Records to use: Begin
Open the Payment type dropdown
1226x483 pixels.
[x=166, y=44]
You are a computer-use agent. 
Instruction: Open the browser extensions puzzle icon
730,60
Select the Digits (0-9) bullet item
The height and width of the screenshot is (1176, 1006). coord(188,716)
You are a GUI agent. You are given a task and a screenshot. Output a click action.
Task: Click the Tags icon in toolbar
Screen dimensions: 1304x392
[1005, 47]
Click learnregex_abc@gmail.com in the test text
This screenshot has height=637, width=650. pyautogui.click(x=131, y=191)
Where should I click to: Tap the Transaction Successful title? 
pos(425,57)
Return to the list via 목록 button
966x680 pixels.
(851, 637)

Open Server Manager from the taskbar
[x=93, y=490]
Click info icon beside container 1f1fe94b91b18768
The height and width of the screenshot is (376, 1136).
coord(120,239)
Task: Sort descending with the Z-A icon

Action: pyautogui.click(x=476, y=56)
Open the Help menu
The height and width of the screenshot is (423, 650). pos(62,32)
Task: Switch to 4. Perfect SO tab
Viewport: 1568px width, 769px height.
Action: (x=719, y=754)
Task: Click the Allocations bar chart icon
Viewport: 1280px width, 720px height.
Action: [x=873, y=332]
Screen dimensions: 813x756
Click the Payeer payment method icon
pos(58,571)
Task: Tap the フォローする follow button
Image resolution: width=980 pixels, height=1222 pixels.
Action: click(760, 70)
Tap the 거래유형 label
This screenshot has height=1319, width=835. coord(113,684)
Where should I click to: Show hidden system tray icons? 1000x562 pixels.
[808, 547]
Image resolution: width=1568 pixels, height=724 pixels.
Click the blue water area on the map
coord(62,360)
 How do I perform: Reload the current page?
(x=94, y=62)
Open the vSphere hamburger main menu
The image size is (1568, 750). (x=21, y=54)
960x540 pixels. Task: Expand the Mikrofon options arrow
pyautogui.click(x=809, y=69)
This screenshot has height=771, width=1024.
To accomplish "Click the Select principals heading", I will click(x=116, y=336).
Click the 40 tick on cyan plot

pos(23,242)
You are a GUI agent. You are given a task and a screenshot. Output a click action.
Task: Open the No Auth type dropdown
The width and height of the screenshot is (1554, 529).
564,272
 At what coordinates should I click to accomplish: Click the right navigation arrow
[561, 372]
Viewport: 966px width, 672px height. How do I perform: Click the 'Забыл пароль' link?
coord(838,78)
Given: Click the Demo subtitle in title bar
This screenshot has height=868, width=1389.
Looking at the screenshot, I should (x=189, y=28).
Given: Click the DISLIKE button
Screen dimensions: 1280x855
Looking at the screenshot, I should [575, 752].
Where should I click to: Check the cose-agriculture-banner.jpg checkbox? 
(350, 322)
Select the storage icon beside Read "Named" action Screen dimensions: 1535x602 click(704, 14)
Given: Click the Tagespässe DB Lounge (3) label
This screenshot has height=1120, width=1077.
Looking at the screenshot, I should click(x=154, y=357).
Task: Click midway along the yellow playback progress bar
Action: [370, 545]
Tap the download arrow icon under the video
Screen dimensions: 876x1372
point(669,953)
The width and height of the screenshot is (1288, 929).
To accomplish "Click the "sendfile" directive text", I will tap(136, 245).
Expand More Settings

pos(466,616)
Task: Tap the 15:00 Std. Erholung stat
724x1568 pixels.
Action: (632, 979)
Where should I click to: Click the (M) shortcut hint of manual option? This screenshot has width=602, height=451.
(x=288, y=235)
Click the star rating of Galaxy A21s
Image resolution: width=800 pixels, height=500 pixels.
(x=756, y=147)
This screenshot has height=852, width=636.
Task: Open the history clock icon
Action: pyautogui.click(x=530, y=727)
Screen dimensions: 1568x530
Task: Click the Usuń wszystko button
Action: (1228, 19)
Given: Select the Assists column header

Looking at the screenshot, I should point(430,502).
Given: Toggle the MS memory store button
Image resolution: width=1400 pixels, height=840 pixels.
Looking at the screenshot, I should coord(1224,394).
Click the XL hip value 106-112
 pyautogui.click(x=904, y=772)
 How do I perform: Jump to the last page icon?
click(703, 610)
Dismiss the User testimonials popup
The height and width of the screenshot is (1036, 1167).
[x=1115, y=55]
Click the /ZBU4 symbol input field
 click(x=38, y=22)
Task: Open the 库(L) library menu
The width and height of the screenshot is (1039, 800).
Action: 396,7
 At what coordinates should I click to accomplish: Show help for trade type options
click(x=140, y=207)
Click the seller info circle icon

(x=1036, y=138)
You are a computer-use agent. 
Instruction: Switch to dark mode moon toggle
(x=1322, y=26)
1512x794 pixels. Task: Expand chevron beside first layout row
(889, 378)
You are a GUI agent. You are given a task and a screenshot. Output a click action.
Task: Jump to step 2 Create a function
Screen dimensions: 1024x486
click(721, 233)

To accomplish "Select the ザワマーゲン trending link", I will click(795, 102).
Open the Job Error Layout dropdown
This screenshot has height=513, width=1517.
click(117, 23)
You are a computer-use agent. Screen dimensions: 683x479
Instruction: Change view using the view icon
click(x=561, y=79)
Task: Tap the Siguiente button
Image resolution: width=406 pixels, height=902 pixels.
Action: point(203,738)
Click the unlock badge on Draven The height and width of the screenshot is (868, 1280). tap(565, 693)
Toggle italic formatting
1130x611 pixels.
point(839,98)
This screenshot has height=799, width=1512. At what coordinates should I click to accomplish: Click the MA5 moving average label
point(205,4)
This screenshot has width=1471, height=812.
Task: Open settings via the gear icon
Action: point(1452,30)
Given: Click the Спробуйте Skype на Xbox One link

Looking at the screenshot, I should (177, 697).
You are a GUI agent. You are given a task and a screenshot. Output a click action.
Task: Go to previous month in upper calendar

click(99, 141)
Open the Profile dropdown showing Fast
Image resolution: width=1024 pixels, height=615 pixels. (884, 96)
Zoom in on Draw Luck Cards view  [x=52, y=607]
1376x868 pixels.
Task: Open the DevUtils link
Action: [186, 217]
Records to use: End
What needs to be done:
Return only the lines between the one holding "Task: Click the Tags icon in toolbar" and the one holding "Task: Tap the フォローする follow button", inclusive, exactly as they appear above.

Answer for the task:
Task: Click the Tags icon in toolbar
Screen dimensions: 1304x392
[1005, 47]
Click learnregex_abc@gmail.com in the test text
This screenshot has height=637, width=650. pyautogui.click(x=131, y=191)
Where should I click to: Tap the Transaction Successful title? 
pos(425,57)
Return to the list via 목록 button
966x680 pixels.
(851, 637)

Open Server Manager from the taskbar
[x=93, y=490]
Click info icon beside container 1f1fe94b91b18768
The height and width of the screenshot is (376, 1136).
coord(120,239)
Task: Sort descending with the Z-A icon

Action: pyautogui.click(x=476, y=56)
Open the Help menu
The height and width of the screenshot is (423, 650). pos(62,32)
Task: Switch to 4. Perfect SO tab
Viewport: 1568px width, 769px height.
Action: (x=719, y=754)
Task: Click the Allocations bar chart icon
Viewport: 1280px width, 720px height.
Action: [x=873, y=332]
Screen dimensions: 813x756
Click the Payeer payment method icon
pos(58,571)
Task: Tap the フォローする follow button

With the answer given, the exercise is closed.